Adobe released patches for its Reader and Acrobat programs last Wednesday, but there's reason to suspect that the company has closed the barn door long after the cattle fled. According to a blog entry at the SANS Internet Storm Center, this particular vulnerability has been exploited in the wild for several weeks. In this case, hackers use malicious banner ads as a host for an infected PDF. The PDF then installs the Zonebac Trojan, which sets to work deactivating antivirus products, modifying search results, and changing banner ads.


Adobe's 8.12 update supposedly plugs the loopholes that the Zonebac delivery system exploited, but the company has declined to give any information on what, exactly, the update changed. The lack of information is disappointing (though not surprising), but Adobe's failure to address the issue in a timely manner raises questions about the firm's commitment to security.

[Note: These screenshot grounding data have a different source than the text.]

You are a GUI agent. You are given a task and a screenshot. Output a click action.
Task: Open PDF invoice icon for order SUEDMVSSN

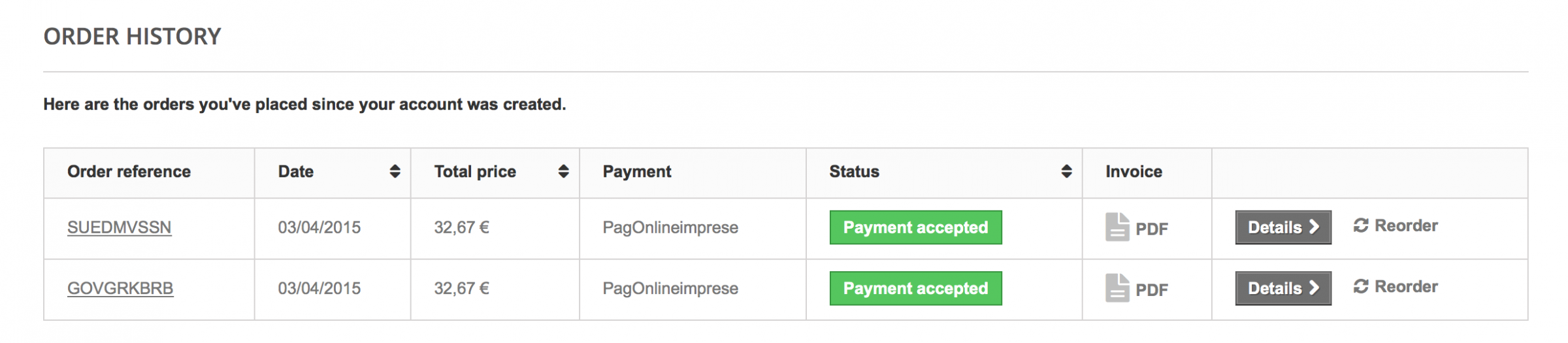pos(1117,227)
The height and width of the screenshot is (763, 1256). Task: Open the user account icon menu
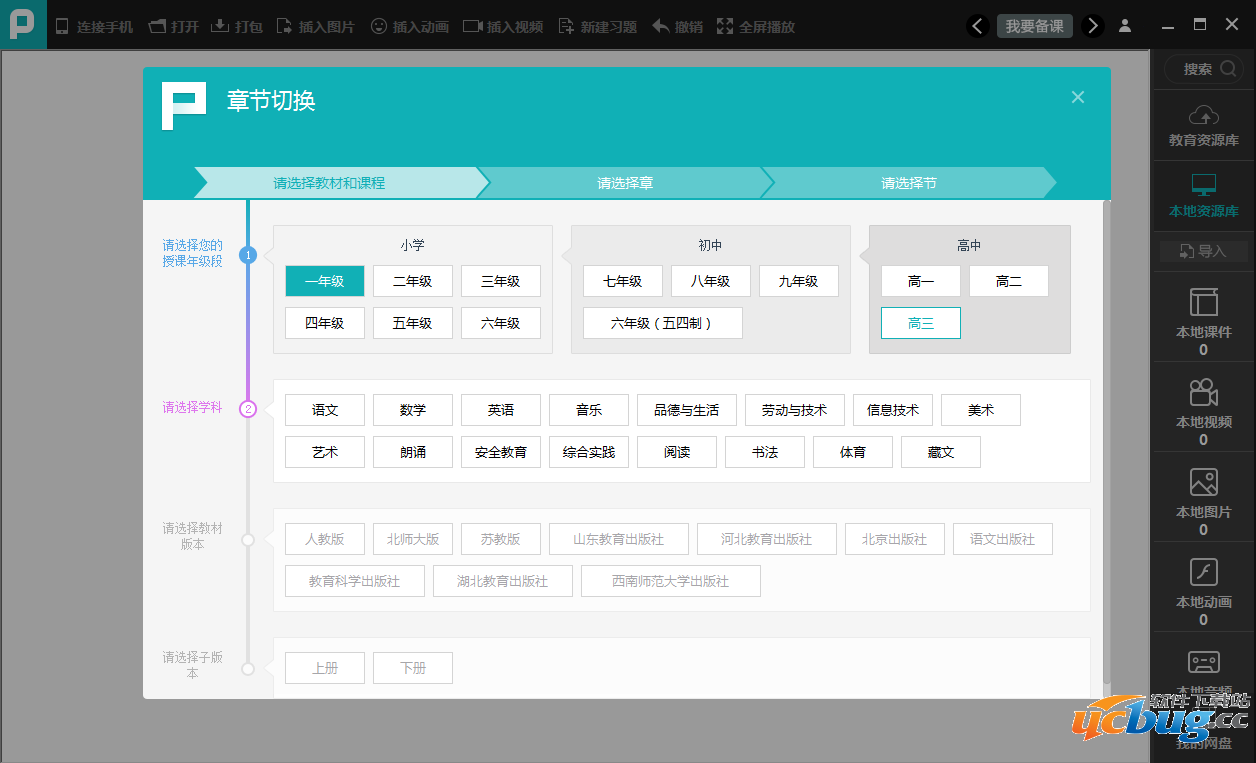(1125, 26)
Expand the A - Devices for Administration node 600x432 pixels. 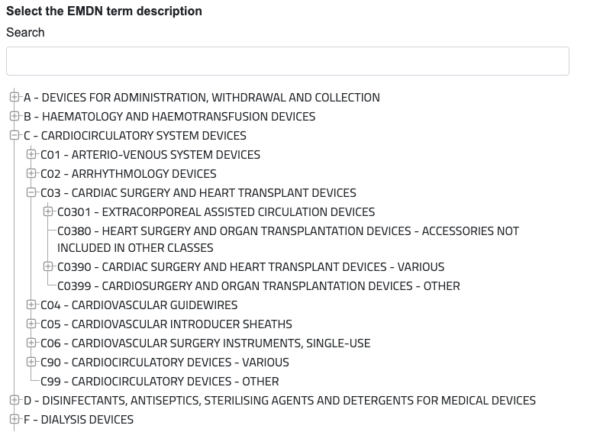(14, 98)
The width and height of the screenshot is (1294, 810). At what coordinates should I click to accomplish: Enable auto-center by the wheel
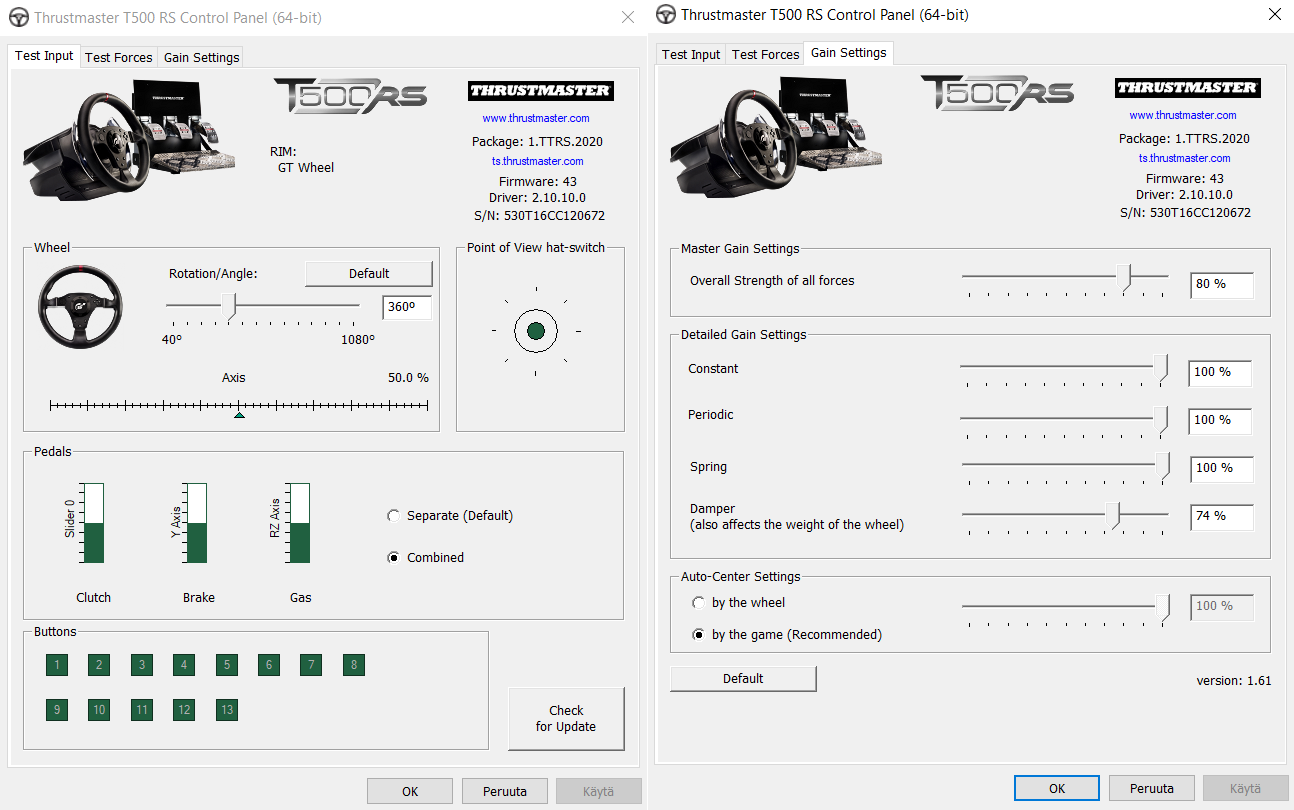click(x=699, y=603)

An 18-day gap between the appearance of a verified exploit and the release of a patch isn't exactly impressive, and this particular issue had been on Adobe's radar for months. iDefense Labs first reported the existence of this particular buffer overflow vulnerability in early October 2007.

The attack has raised some questions regarding the security of the PDF standard—Symantec researcher Hon Lau discusses the relevant PDF vulnerability in his blog before rhetorically asking: "With more and more of these attacks happening, how much longer will it be before people implicitly attach a higher risk association to PDF files and avoid them altogether?"

To answer his question, some of us already do. While there's not a whole lot of evidence suggesting that the PDF standard is under concerted attack, there mere existence of these exploits affects perception of them, and Adobe is doing itself no favors. Granted, we still know far, far more people who were infected via JPGs, DOCs, and the like, but this isn't Adobe's first high-profile security issue. Hon Lau covered a different cross-scripting attack that also exploited a PDF vulnerability back in January 2007. Ironically, Adobe recommended users update to Reader 8 as one way of solving the problem.

Given the file format's popularity and ubiquity, Adobe has a very strong interest in keeping PDF as secure as possible; if it fails to do so, it opens the door for competing standards such as Microsoft's XML Paper Specification (XPS). These recent attacks, in and of themselves, aren't enough to steer businesses away from a trusted format they may have been using for decades, but Adobe may need to adjust the way in which it communicates with customers and the speed with which it delivers its security patches. PDF files have been traditionally represented as safe for download or viewing, which makes the need to stay ahead of hackers—rather than nearly three weeks behind them—all the more important.